Juror B-37 says Trayvon Martin "could have walked away and gone home" after he was followed by George Zimmerman.
A juror who has been vocal since the acquittal of George Zimmerman said Tuesday night that Trayvon Martin "played a huge role" in his own death.
"When George confronted him . . . he could have walked away and gone home," the woman, identified only as juror B-37, said of the 17-year-old victim in an interview on CNN's Anderson Cooper 360°. "He didn't have to do whatever he did and come back and be in a fight."
But she added that she and other jurors nevertheless felt a lot of sympathy for what happened to Trayvon and that she wished she could have given his family "the verdict they wanted."
"I don't want people to think that we didn't think about Trayvon Martin," she said, her voice appearing to crack with emotion. "We did."
She said that the jury deliberations were intense. She said she and others wanted to find something they could convict Zimmerman of, but there was nothing legally that they could do.
"I wanted to find him guilty of not using his senses, but you can't fault anybody," she said of Zimmerman. "You can't charge him with anything because he didn't do anything unlawful."
She said she believed the situation got out of control, partly because of what both Zimmerman and Trayvon did.
"George got in a little too deep," she said. "But Trayvon got mad and attacked him."

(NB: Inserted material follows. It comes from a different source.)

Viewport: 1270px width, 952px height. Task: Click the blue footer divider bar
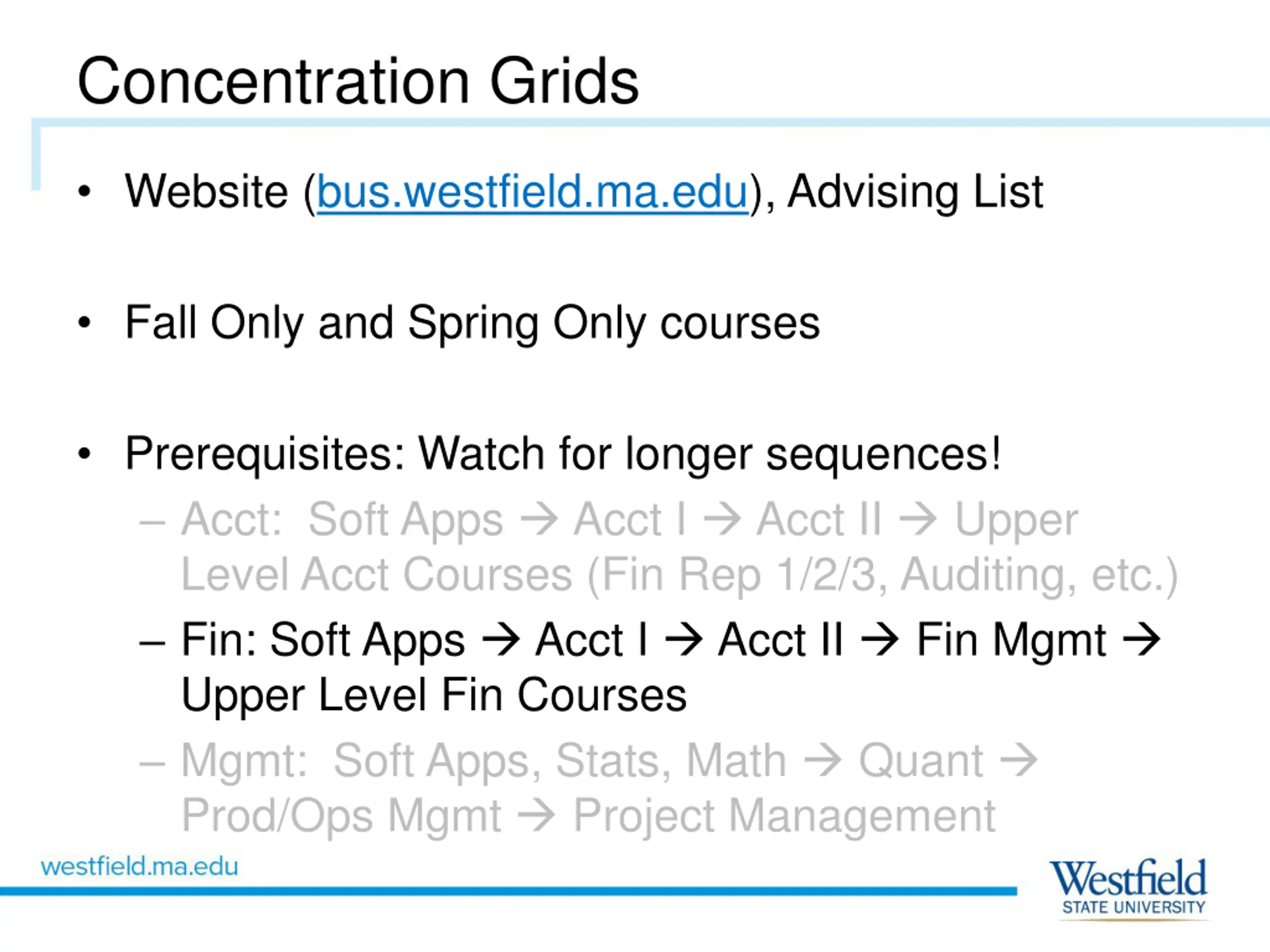click(508, 891)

Late Tuesday night, a press officer with the 18th Judicial Circuit court in Florida issued a statement from four other jurors in the Zimmerman case, who said juror B-37's opinions "were her own, and not in any way representative" of their views.
"Serving on this jury has been a highly emotional and physically draining experience for each of us," the statement said. "The death of a teenager weighed heavily on our hearts but in the end we did what the law required us to do."

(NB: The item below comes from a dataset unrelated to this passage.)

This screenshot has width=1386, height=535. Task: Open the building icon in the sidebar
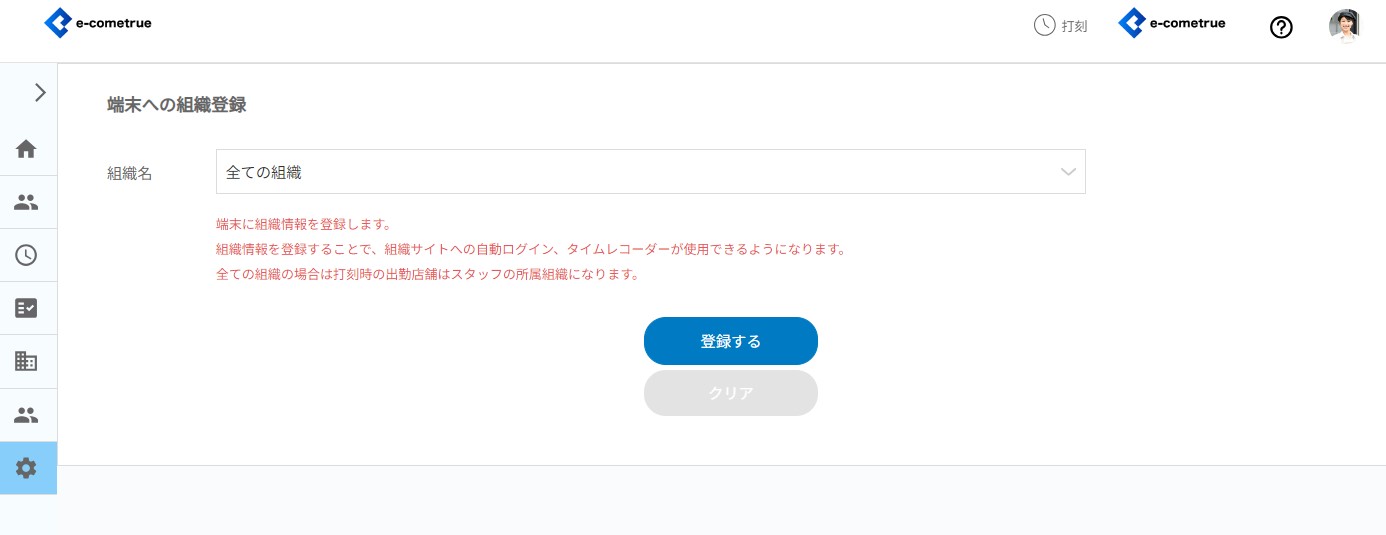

Juror B-37 said earlier in the day Tuesday that she is dropping plans to write about her account of the controversial case.
The juror, still known only by her court designation as juror B-37, issued the statement less than 24 hours after her new literary agent, Sharlene Martin, had announced plans for a book co-authored by the juror's husband, who is an attorney.
Martin tweeted the juror's change of plans Tuesday and also announced that she had decided to rescind her offer of representation.
The juror said in her statement that the isolation of being sequestered "shielded me from the depth of pain that exists among the general public over every aspect of this case."
WATCH: Juror B-37 goes public on the Zimmerman verdict
"The potential book was always intended to be a respectful observation of the trial from my and my husband's perspectives solely and it was to be an observation that our 'system' of justice can get so complicated that it creates a conflict with our 'spirit' of justice," she said in the statement. "Now that I am returned to my family and to society in general, I have realized that the best direction for me to go is away from writing any sort of book and return instead to my life as it was before I was called to sit on this jury."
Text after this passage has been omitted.